At this point you would be half way through the class (30 minutes in) and you started cold and worked your level of intensity up until you have been sweating and breathing hard for some length of time. You have for all practical purposes accomplished an aerobic routine with ever increasing intensity. The main difference is that you have also worked on some basic skills that can help you for self defense or for a competitive sport version of a martial art.

The third 15 minute section is normally spent working on something the students already know. This could be drills up and down the floor of various kinds, forms, one-step sparring techniques, self-defense techniques, etc. This helps them get better at skills they already have and can be also used as a method to give them goals for self improvement. It can provide a reality check on where their level of development actually is.

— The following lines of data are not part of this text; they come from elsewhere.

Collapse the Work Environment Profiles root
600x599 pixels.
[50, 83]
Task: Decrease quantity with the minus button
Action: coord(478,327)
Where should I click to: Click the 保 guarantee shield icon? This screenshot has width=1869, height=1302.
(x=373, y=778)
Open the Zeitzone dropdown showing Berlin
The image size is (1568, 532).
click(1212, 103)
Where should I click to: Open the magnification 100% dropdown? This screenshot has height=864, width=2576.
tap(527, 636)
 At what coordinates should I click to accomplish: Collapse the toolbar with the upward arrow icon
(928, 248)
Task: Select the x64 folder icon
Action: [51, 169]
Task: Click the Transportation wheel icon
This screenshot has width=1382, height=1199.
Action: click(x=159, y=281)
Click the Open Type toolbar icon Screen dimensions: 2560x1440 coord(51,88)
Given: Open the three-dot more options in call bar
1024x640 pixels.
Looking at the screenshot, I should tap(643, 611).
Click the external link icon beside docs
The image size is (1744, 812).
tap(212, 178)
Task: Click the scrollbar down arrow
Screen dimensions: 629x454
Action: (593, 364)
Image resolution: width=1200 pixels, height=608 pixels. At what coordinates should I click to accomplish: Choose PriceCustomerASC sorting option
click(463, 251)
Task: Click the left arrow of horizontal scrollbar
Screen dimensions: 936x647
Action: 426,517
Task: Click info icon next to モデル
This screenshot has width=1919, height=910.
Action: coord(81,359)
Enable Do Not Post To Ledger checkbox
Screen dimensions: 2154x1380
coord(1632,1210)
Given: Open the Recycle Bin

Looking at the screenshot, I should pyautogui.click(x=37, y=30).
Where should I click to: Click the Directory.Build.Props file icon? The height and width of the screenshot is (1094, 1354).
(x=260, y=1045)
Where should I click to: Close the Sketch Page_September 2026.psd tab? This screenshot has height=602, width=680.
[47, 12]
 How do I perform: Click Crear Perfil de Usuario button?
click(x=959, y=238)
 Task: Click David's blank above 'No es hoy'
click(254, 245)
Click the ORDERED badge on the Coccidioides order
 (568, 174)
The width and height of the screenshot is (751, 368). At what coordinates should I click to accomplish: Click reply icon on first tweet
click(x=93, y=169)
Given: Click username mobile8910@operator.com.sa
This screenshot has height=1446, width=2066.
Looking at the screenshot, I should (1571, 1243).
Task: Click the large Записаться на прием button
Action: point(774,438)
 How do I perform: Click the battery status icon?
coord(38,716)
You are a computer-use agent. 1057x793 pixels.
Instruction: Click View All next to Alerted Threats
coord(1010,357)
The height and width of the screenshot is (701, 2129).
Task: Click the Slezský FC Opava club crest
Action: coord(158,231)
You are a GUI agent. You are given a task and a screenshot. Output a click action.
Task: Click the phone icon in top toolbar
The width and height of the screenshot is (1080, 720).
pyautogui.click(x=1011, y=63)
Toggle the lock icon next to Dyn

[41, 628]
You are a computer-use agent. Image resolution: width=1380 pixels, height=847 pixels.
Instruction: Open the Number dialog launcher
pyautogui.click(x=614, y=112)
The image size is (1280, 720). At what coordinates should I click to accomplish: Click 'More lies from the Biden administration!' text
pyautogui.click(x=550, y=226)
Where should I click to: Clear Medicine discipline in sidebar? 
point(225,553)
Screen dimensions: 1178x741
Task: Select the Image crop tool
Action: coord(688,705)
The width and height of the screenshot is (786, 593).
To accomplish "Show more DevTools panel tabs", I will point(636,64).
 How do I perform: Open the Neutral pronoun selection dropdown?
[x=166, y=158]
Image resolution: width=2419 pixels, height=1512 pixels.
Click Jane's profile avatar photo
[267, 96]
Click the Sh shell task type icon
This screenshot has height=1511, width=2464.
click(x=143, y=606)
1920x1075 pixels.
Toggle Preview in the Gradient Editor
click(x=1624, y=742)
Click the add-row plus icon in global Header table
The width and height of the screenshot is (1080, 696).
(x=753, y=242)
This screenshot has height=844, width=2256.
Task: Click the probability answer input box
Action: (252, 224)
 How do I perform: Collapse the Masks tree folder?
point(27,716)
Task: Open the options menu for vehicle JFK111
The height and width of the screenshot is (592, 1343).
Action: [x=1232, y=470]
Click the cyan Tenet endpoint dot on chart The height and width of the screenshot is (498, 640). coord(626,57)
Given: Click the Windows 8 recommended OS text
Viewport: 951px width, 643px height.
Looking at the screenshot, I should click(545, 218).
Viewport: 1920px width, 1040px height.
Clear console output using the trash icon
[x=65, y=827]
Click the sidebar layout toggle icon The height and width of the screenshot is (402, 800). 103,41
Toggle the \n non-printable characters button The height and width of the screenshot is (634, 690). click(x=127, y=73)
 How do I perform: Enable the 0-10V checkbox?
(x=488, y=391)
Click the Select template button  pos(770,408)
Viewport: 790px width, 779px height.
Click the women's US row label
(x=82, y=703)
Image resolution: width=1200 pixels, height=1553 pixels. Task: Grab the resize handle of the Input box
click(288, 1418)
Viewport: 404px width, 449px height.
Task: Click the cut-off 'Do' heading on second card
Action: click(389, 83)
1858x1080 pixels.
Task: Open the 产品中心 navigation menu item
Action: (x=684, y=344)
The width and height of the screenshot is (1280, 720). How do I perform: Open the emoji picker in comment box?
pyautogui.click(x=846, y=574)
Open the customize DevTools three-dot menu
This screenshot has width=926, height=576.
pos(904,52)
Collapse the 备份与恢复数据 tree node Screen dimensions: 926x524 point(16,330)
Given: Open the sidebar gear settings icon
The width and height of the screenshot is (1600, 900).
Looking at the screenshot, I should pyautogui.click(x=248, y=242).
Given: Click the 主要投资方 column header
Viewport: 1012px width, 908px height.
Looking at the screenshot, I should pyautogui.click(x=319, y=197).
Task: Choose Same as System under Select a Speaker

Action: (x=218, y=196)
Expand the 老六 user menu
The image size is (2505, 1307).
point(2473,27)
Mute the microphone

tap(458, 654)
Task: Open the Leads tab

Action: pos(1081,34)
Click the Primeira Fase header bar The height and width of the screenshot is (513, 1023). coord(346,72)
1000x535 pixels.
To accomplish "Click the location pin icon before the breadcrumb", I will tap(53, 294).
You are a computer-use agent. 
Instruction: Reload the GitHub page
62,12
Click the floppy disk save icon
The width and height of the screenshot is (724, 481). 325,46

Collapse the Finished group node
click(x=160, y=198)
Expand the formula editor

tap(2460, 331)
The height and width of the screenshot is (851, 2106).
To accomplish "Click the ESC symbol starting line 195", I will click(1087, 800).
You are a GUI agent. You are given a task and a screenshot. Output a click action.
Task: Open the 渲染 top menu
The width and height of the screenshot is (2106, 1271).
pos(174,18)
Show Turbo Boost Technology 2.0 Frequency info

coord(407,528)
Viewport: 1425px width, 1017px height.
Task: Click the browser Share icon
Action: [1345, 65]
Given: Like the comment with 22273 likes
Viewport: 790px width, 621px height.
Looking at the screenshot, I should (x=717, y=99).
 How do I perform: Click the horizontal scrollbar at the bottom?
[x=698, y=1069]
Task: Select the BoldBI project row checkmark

The last 15 minutes of the class is where you want to teach them something new. This is were they want to razzle-dazzle the student. You want to show them something they don’t know. You want to to get them excited about learning more. Then end the class and send them home. knowing they will come back to learn more.

Now if you are running 20 or so classes a week finding something new to teach all the time can be a challenge. The easiest way to do that is to teach the students what you are working on for your own development. If you are part of a big organization you may have Instructor classes or Black Belt Classes on a regular basis that you attend as the student. The top guys will teach the Black Belt Belt Classes the same way you teach yours and leave you with something to work on. You can also attend seminars with different instructors if you are not with a group that won’t allow it. In the old days before the Internet and Youtube people used to buy VHS tapes and DVD’s  to learn more. I remember buying tapes of Joe Lewis, Benny Urquidez, and Bill Wallace. I spent countless hours/days/months watching practicing and teaching what I learned from these tapes.

In the end a McDojo is a business that is successful only if it meets the wants/needs of it’s customers. For many this may be exactly what they are looking for. For others it won’t be. In the end it is up to the student to do his/her due diligence to find the school that is the best fit for them.